Jak zaznaczył „praktycznie nie było nikogo kto myślał o podwyżce albo o obniżce i Rada ewidentnie czeka jakie będą konsekwencje ekonomiczne wcześniejszych decyzji oraz oczywiście jakie będą konsekwencje dla inflacji, ponieważ to jest dla nas niezwykle interesujące”.
– Czy perspektywy dezinflacyjne będą postępować i czy one będą uzasadniały, że w drugiej połowie tego roku będzie szansa na pierwsze obniżki stóp procentowych?
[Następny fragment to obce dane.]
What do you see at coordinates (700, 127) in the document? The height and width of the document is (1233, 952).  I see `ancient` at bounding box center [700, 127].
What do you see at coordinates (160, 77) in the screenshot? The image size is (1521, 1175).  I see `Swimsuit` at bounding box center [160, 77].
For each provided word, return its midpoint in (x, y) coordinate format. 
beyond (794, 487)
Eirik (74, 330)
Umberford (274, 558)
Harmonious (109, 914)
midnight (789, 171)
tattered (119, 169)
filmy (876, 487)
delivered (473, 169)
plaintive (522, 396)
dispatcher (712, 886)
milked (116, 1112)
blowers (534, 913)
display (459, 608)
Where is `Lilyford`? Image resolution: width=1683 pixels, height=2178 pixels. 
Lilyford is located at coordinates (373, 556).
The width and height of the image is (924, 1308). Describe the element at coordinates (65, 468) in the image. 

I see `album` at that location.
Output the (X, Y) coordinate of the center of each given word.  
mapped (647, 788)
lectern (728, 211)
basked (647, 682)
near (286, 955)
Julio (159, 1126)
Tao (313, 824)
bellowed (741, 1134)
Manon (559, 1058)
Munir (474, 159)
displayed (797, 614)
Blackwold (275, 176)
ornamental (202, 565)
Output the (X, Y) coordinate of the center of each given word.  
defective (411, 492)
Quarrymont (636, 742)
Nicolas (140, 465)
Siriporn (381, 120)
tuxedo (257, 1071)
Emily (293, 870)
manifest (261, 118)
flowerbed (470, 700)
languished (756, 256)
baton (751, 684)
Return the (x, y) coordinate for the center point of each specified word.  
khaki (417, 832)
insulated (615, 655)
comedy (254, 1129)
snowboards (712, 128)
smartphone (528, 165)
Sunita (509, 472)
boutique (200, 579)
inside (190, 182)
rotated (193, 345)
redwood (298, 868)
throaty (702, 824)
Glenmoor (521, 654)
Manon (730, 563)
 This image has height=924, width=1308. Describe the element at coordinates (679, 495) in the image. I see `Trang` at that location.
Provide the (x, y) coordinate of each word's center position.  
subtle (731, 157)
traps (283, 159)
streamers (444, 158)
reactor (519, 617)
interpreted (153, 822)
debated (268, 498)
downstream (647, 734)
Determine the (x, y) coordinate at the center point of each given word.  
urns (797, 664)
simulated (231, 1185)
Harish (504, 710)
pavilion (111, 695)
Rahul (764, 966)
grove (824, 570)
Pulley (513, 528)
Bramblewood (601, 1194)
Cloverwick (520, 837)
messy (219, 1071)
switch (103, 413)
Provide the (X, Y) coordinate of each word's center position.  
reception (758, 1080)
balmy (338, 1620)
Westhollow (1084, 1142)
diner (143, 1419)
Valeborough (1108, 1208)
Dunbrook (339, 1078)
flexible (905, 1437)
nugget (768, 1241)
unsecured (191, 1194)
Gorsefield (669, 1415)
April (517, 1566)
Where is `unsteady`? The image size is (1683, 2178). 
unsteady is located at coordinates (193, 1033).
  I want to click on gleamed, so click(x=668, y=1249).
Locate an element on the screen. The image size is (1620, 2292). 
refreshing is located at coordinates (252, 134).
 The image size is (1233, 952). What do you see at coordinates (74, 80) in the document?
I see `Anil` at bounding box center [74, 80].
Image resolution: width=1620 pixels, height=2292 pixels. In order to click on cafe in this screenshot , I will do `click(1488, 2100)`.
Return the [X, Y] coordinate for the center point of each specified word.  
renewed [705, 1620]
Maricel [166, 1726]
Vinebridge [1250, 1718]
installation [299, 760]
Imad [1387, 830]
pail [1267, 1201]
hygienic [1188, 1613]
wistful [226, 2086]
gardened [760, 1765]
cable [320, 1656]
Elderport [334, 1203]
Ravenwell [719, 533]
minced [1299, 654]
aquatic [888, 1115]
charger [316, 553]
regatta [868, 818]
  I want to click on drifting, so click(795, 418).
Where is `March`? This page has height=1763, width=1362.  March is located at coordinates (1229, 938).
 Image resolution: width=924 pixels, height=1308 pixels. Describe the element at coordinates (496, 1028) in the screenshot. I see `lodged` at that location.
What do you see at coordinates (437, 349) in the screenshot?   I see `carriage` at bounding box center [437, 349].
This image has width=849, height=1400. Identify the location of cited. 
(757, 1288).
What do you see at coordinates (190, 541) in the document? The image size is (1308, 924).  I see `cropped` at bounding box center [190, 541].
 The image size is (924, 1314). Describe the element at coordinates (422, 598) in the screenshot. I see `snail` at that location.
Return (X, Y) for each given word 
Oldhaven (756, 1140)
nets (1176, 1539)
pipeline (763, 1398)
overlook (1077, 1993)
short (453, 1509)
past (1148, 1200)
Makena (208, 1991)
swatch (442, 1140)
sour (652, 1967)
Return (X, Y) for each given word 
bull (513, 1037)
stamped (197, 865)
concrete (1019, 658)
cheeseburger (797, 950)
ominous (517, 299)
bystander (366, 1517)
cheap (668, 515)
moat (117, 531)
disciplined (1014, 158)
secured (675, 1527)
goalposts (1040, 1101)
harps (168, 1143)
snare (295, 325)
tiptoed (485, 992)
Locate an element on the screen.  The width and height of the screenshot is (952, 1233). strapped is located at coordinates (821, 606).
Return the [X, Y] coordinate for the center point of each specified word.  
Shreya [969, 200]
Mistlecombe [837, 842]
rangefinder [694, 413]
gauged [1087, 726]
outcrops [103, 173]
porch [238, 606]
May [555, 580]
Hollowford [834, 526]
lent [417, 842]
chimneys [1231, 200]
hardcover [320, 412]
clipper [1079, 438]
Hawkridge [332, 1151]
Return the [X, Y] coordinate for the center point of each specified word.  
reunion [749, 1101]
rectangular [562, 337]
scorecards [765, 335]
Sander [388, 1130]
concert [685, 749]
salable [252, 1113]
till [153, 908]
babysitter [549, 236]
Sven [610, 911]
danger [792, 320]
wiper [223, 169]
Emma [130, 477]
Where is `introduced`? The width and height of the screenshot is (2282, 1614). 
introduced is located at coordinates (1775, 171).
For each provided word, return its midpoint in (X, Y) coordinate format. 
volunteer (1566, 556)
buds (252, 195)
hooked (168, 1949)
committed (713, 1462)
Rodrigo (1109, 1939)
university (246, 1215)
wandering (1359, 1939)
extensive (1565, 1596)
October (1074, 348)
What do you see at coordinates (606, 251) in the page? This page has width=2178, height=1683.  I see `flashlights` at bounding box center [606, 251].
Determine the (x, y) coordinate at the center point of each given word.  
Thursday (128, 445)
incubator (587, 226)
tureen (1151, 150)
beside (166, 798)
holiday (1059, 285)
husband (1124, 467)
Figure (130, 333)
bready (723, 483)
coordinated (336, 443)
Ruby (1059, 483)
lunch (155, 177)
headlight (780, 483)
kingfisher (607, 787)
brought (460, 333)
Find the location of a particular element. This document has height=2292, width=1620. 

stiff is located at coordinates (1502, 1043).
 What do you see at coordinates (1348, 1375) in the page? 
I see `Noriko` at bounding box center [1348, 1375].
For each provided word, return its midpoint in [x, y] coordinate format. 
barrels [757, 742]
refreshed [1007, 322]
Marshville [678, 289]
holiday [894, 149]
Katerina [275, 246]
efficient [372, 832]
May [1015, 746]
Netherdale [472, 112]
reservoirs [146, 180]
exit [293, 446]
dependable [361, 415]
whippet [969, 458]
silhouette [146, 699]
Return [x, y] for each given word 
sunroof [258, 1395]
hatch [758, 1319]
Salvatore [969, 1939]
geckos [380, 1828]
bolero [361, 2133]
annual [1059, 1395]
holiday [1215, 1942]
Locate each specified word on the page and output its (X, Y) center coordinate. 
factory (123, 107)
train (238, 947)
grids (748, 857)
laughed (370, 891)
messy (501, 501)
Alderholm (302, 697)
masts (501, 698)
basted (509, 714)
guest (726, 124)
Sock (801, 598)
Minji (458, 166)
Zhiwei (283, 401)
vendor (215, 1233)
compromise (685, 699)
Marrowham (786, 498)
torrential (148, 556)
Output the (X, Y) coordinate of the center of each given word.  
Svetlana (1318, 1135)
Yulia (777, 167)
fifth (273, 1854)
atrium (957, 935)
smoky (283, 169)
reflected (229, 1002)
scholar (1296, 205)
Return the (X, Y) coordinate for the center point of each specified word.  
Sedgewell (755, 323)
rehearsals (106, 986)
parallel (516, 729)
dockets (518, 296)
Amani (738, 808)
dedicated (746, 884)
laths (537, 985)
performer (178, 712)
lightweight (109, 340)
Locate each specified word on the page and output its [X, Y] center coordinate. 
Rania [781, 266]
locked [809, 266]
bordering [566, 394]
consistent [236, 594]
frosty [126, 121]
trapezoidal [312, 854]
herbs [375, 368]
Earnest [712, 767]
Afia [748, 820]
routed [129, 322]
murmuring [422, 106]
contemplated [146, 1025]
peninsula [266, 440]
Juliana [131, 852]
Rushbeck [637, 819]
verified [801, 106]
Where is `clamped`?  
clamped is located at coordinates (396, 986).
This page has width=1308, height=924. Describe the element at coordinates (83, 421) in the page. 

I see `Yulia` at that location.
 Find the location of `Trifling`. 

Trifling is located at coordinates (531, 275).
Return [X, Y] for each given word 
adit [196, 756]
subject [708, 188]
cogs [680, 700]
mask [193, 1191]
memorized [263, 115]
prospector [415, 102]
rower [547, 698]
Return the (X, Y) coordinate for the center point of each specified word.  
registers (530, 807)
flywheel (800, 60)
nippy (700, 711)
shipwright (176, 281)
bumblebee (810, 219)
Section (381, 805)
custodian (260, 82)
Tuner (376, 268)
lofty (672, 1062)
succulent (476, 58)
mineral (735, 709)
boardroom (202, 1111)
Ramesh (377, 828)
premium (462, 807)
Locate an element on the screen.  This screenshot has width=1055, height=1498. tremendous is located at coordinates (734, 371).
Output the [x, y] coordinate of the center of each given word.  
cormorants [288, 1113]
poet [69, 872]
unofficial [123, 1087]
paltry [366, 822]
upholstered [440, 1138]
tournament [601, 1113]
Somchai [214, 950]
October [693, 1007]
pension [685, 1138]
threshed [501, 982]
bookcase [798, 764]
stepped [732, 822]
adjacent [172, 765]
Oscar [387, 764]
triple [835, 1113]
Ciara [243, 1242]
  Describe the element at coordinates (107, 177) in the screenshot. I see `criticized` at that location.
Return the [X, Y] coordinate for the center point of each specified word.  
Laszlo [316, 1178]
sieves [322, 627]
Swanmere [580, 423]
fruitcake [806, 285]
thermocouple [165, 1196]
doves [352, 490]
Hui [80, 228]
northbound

Moim zdaniem jest na to coraz większa szansa – podkreślił Stefaniak.
Jak dodał „warto zwrócić uwagę, że decyzja w sprawie stóp procentowych w Polsce zapadła tuż po danych o inflacji w Stanach Zjednoczonych za kwiecień”. — Te dane pokazały, że procesy dezinflacyjne postępują w skali globalnej i to nawet silniej niż wcześniej inwestorzy zakładali i jest ogromne prawdopodobieństwo, że taka sama skala przyspieszenia procesów obniżania się inflacji wystąpi także w Polsce – podkreślił. Stefaniak zaznaczył, że „jeżeli tak faktycznie będzie i w miesiącach letnich będziemy świadkami spadku inflacji do poziomów jednocyfrowych to naprawdę uruchomi się proces rozmów i rozważań o obniżkach stóp procentowych”.– Myślę, że faktycznie tak będzie – przewidywał.
Za wcześnie na obniżkę
Pytany o to dlaczego już teraz RPP nie zdecydowała się na obniżkę stóp procentowych analityk stwierdził, że jest „zdecydowanie za wcześnie”.
– Warto poczekać jeszcze parę miesięcy, żeby zobaczyć naprawdę jakie będą te konsekwencje wcześniejszych podwyżek stóp procentowych, jak one będą funkcjonowały nie tylko w Polsce, bo nie jesteśmy na samotnej wyspie. Wcześniej te same posunięcia miały banki centralne wśród wszystkich naszych sąsiadów i teraz jest pytanie jak te wszystkie bodźce monetarne zadziałają i jeżeli one faktycznie zadziałają to w II połowie tego roku naprawdę pojawi się przestrzeń do obniżek stóp procentowych i będzie to od Stanów Zjednoczonych przez Europę – podkreślił.
Jak stwierdził „można nawet powiedzieć, że w niektórych częściach naszego kontynentu, jak w Czechach, te obniżki stóp proc. są zakładane, że będą mocniejsze niż w Polsce. To będzie uzależnione od tego czy faktycznie te procesy dezinflacyjne będą się zachowywały tak samo jak chciała projekcja NBP za marzec”.
– Myślę, że te ostatnie informacje zwiększają prawdopodobieństwo, że będzie właśnie tak jak NBP w marcu zaczął nam sygnalizować w swojej projekcji – powiedział ekonomista.